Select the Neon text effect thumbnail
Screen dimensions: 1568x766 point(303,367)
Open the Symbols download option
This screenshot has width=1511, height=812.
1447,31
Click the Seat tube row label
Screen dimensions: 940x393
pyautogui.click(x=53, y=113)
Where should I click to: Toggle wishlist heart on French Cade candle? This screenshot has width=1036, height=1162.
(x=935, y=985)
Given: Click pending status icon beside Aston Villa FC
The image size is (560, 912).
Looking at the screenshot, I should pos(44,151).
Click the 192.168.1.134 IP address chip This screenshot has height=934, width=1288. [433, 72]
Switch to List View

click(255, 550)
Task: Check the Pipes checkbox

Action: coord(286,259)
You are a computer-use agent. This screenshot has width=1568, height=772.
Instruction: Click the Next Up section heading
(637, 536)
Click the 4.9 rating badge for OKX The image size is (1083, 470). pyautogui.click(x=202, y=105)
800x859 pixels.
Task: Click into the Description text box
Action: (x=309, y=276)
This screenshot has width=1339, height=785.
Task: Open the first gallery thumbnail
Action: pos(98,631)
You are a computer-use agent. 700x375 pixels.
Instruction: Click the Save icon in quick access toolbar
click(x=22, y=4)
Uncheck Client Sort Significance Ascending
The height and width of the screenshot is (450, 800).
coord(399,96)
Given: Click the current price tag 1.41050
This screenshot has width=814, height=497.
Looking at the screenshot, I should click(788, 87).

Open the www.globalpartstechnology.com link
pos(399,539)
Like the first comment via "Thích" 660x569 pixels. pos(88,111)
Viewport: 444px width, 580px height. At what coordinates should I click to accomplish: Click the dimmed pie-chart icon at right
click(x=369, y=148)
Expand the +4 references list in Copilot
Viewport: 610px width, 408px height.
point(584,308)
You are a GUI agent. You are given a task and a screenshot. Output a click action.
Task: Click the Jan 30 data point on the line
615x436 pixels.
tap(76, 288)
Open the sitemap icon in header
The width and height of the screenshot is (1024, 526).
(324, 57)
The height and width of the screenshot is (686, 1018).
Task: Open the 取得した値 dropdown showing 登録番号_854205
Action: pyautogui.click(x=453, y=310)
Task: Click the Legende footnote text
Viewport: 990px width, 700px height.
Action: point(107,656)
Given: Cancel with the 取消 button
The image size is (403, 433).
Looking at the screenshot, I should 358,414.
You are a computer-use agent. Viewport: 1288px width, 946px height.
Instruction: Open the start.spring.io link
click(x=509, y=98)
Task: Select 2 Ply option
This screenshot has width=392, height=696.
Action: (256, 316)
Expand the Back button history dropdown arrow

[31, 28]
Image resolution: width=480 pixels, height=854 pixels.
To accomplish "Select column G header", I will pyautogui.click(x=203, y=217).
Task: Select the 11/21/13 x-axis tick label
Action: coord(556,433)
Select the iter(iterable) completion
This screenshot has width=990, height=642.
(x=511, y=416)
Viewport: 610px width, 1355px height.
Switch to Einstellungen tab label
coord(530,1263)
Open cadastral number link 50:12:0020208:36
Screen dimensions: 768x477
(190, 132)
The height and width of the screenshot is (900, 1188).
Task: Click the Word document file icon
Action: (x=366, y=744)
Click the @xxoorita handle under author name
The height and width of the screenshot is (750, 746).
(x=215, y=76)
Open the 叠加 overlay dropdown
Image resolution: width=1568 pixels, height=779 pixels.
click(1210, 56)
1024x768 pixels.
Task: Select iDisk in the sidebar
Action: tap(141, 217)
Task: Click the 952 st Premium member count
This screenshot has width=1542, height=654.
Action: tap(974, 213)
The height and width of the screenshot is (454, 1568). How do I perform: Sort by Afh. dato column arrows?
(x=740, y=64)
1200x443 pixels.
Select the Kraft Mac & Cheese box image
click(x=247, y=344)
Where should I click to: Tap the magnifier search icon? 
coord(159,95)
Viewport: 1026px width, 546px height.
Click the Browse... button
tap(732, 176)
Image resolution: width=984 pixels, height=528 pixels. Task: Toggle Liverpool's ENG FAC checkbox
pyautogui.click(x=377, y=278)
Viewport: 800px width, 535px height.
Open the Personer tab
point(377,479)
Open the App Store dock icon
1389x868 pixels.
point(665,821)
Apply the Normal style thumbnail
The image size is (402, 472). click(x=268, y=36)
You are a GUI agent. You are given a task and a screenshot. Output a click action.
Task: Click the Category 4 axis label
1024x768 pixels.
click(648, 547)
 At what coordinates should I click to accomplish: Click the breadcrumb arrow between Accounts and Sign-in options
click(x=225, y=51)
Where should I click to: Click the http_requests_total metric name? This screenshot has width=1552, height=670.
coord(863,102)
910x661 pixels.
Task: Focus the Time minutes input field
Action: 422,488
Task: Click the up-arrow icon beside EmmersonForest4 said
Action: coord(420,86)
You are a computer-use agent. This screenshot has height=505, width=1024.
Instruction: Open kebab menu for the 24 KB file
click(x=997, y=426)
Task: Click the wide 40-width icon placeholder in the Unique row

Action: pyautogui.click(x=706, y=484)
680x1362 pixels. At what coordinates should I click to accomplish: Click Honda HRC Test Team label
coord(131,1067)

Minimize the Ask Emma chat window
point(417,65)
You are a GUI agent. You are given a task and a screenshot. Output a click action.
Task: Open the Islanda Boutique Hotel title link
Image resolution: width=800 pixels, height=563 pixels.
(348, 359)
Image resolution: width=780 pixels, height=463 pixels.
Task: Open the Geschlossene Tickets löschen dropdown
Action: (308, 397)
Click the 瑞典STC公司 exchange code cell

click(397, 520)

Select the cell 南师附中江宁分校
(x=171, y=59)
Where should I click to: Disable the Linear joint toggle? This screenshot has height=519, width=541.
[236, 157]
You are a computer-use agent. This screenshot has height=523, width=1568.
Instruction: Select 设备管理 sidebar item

========================================================================

- EXERCISE AIM -
The records above must each be restated exactly as they stand.

- TASK OUTPUT -
Select the Neon text effect thumbnail
Screen dimensions: 1568x766 point(303,367)
Open the Symbols download option
This screenshot has width=1511, height=812.
1447,31
Click the Seat tube row label
Screen dimensions: 940x393
pyautogui.click(x=53, y=113)
Where should I click to: Toggle wishlist heart on French Cade candle? This screenshot has width=1036, height=1162.
(x=935, y=985)
Given: Click pending status icon beside Aston Villa FC
The image size is (560, 912).
Looking at the screenshot, I should pos(44,151).
Click the 192.168.1.134 IP address chip This screenshot has height=934, width=1288. [433, 72]
Switch to List View

click(255, 550)
Task: Check the Pipes checkbox

Action: coord(286,259)
You are a computer-use agent. This screenshot has width=1568, height=772.
Instruction: Click the Next Up section heading
(637, 536)
Click the 4.9 rating badge for OKX The image size is (1083, 470). pyautogui.click(x=202, y=105)
800x859 pixels.
Task: Click into the Description text box
Action: (x=309, y=276)
This screenshot has width=1339, height=785.
Task: Open the first gallery thumbnail
Action: pos(98,631)
You are a computer-use agent. 700x375 pixels.
Instruction: Click the Save icon in quick access toolbar
click(x=22, y=4)
Uncheck Client Sort Significance Ascending
The height and width of the screenshot is (450, 800).
coord(399,96)
Given: Click the current price tag 1.41050
This screenshot has width=814, height=497.
Looking at the screenshot, I should click(788, 87).

Open the www.globalpartstechnology.com link
pos(399,539)
Like the first comment via "Thích" 660x569 pixels. pos(88,111)
Viewport: 444px width, 580px height. At what coordinates should I click to accomplish: Click the dimmed pie-chart icon at right
click(x=369, y=148)
Expand the +4 references list in Copilot
Viewport: 610px width, 408px height.
point(584,308)
You are a GUI agent. You are given a task and a screenshot. Output a click action.
Task: Click the Jan 30 data point on the line
615x436 pixels.
tap(76, 288)
Open the sitemap icon in header
The width and height of the screenshot is (1024, 526).
(324, 57)
The height and width of the screenshot is (686, 1018).
Task: Open the 取得した値 dropdown showing 登録番号_854205
Action: pyautogui.click(x=453, y=310)
Task: Click the Legende footnote text
Viewport: 990px width, 700px height.
Action: point(107,656)
Given: Cancel with the 取消 button
The image size is (403, 433).
Looking at the screenshot, I should 358,414.
You are a computer-use agent. Viewport: 1288px width, 946px height.
Instruction: Open the start.spring.io link
click(x=509, y=98)
Task: Select 2 Ply option
This screenshot has width=392, height=696.
Action: (256, 316)
Expand the Back button history dropdown arrow

[31, 28]
Image resolution: width=480 pixels, height=854 pixels.
To accomplish "Select column G header", I will pyautogui.click(x=203, y=217).
Task: Select the 11/21/13 x-axis tick label
Action: coord(556,433)
Select the iter(iterable) completion
This screenshot has width=990, height=642.
(x=511, y=416)
Viewport: 610px width, 1355px height.
Switch to Einstellungen tab label
coord(530,1263)
Open cadastral number link 50:12:0020208:36
Screen dimensions: 768x477
(190, 132)
The height and width of the screenshot is (900, 1188).
Task: Click the Word document file icon
Action: (x=366, y=744)
Click the @xxoorita handle under author name
The height and width of the screenshot is (750, 746).
(x=215, y=76)
Open the 叠加 overlay dropdown
Image resolution: width=1568 pixels, height=779 pixels.
click(1210, 56)
1024x768 pixels.
Task: Select iDisk in the sidebar
Action: tap(141, 217)
Task: Click the 952 st Premium member count
This screenshot has width=1542, height=654.
Action: tap(974, 213)
The height and width of the screenshot is (454, 1568). How do I perform: Sort by Afh. dato column arrows?
(x=740, y=64)
1200x443 pixels.
Select the Kraft Mac & Cheese box image
click(x=247, y=344)
Where should I click to: Tap the magnifier search icon? 
coord(159,95)
Viewport: 1026px width, 546px height.
Click the Browse... button
tap(732, 176)
Image resolution: width=984 pixels, height=528 pixels. Task: Toggle Liverpool's ENG FAC checkbox
pyautogui.click(x=377, y=278)
Viewport: 800px width, 535px height.
Open the Personer tab
point(377,479)
Open the App Store dock icon
1389x868 pixels.
point(665,821)
Apply the Normal style thumbnail
The image size is (402, 472). click(x=268, y=36)
You are a GUI agent. You are given a task and a screenshot. Output a click action.
Task: Click the Category 4 axis label
1024x768 pixels.
click(648, 547)
 At what coordinates should I click to accomplish: Click the breadcrumb arrow between Accounts and Sign-in options
click(x=225, y=51)
Where should I click to: Click the http_requests_total metric name? This screenshot has width=1552, height=670.
coord(863,102)
910x661 pixels.
Task: Focus the Time minutes input field
Action: 422,488
Task: Click the up-arrow icon beside EmmersonForest4 said
Action: coord(420,86)
You are a computer-use agent. This screenshot has height=505, width=1024.
Instruction: Open kebab menu for the 24 KB file
click(x=997, y=426)
Task: Click the wide 40-width icon placeholder in the Unique row

Action: pyautogui.click(x=706, y=484)
680x1362 pixels. At what coordinates should I click to accomplish: Click Honda HRC Test Team label
coord(131,1067)

Minimize the Ask Emma chat window
point(417,65)
You are a GUI agent. You are given a task and a screenshot. Output a click action.
Task: Open the Islanda Boutique Hotel title link
Image resolution: width=800 pixels, height=563 pixels.
(348, 359)
Image resolution: width=780 pixels, height=463 pixels.
Task: Open the Geschlossene Tickets löschen dropdown
Action: (308, 397)
Click the 瑞典STC公司 exchange code cell

click(397, 520)

Select the cell 南师附中江宁分校
(x=171, y=59)
Where should I click to: Disable the Linear joint toggle? This screenshot has height=519, width=541.
[236, 157]
You are a computer-use agent. This screenshot has height=523, width=1568.
Instruction: Select 设备管理 sidebar item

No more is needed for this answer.